此言一出,翟兰叶流露出几分同情:“公子的心意我明白,怪只怪兰叶福薄。今日能结识陆公子这样的知音,已然三生有幸。兰叶不敢奢求常伴公子左右,但求别给公子徒增烦忧。”
翟兰叶柔情似水,软语绵绵,似要伸手去触陆绎,却见陆绎起身作揖道:“今日多有打扰,陆某告辞,后会有期。”
绣船恢复了往日的安静。丫鬟桂儿捶着腿,轻声问:“小姐,陆公子既富且贵,还与小姐情投意合,品味相投,您可要做什么打算?”
翟兰叶歪在贵妃榻上,居高临下地给小丫鬟训话:“桂儿,你记着。

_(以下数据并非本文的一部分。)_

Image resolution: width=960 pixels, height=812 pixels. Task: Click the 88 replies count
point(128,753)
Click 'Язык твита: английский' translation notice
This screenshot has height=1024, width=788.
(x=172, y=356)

咱们这样的苦命女子,与人做妾不要紧,关键是选什么男人。陆公子这种人,相貌才学再好,家底再殷实,再对你情深意切,也莫要与他做妾。”
翟兰叶疲累地翻了个身,叹息:“唉,可惜了……”
桂儿不解:“为什么不能给他家做妾?”
“因为,他惧内。”
今天,是袁今夏未来几十年里,最顶天立地的一天。